Task to carry out =>
Please transcribe the data that follows, keeping every line exact.

(Records from a dataset)

[Start of Attachment]

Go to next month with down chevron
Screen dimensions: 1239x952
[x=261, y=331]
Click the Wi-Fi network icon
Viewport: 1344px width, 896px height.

[End of Attachment]

Answer to the problem =>
Go to next month with down chevron
Screen dimensions: 1239x952
[x=261, y=331]
Click the Wi-Fi network icon
Viewport: 1344px width, 896px height.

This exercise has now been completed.